Heart of the Prisoner
In the film, The Shawshank Redemption, the narrator recalls his first night in prison, saying, “When they put you in that cell, and those bars slam home, that’s when you know it’s for real. A whole life blown away in the blink of an eye. Nothing left but all the time in the world to think about it.” For Brad Moschetti, who was sentenced to twelve years, prison held the potential to break him, to crush his spirit. But miraculously, it didn’t. Among the many things Moschetti discovered about himself while there was his voice as a poet. Heart of the Prisoner is a collection of surprisingly uplifting poems written from behind bars.

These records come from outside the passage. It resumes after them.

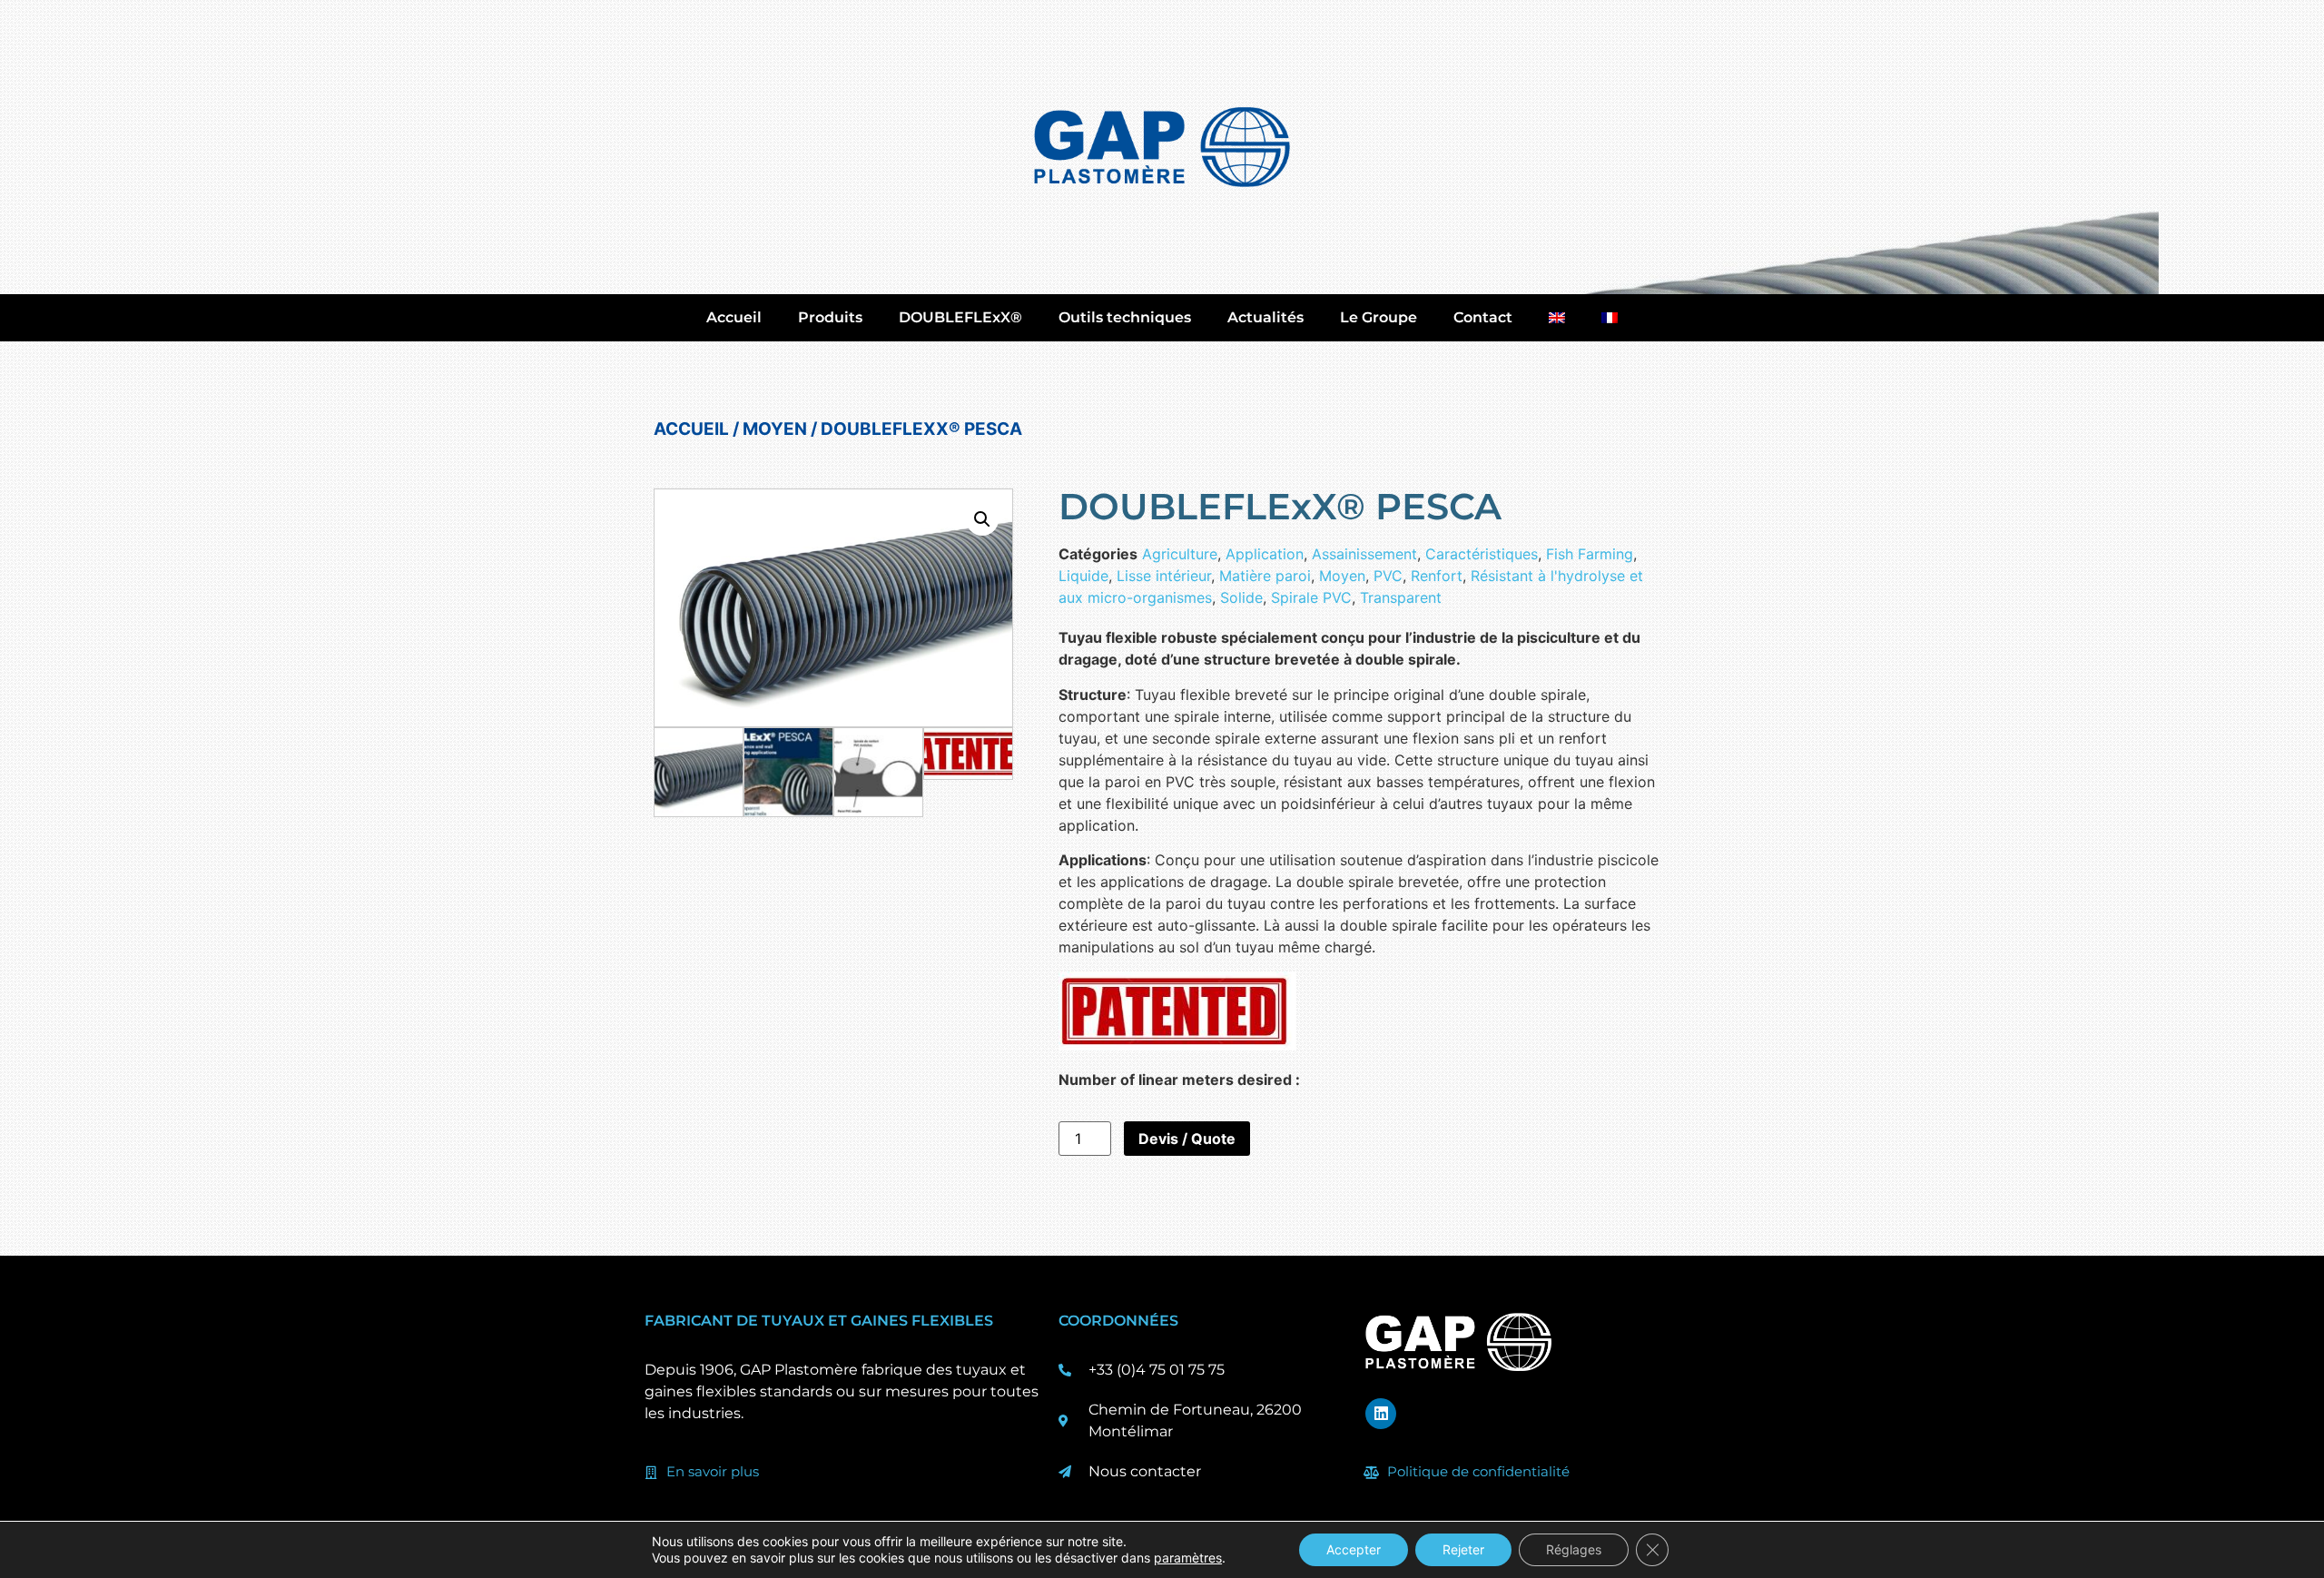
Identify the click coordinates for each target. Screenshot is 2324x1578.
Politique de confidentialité (1478, 1471)
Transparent (1401, 597)
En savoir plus (712, 1471)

The poetry in this volume covers a gamut of emotions and themes. When the mood strikes Moschetti, his poems have a whimsy similar to that of Shel Silverstein. In “The Invisible Postman,” he views getting nothing in the mail the same way that one experiences getting a letter: “So, I opened this nothing real, real wide / To find there was even less inside / The penmanship was neat and clean / So clean, in fact, it couldn’t be seen.” In “Turkey,” Moschetti describes how the prison menu offered turkey so much that the very idea of the dish makes him ill: “Just the thought of turkey inside / Upon the toilet seat I’d ride.”
When Moschetti gets serious, he produces some of this collection’s most moving poems on faith and salvation. “All Along” opens almost like a prayer: “I pray that God comes near to me / To work His mighty plans / He’s everywhere, I just can’t see / Eyes being that of man’s.”
Moschetti’s writing is also strong when he writes about love. In poems like “Between the Lines,” he tenderly reminisces about the times he spent as a child with his mother and father. In other works, such as “Amy Smiles” and “My Perfect Son,” Moschetti writes about how important his children are in his life. But it’s the poems about the woman that he longs to see again, like “Gently,” that really stand out. “Gently she comes / The love that we share / Has me reeling / A glorious feeling,” he writes.
While a few of the love poems may sound similar to others in the book and sometimes the tropes are a bit clichéd, Moschetti’s earnestness makes them feel fresh enough that it’s forgivable.
This volume will be enjoyed by anyone who likes uplifting poems, but to look at Heart of the Prisoner as only a collection of poems would be an oversight. Moschetti’s book tells the story of a man’s journey through one of life’s darkest experiences and how holding on to his love, faith, and hope enabled him to come out on the other side as a stronger and better person.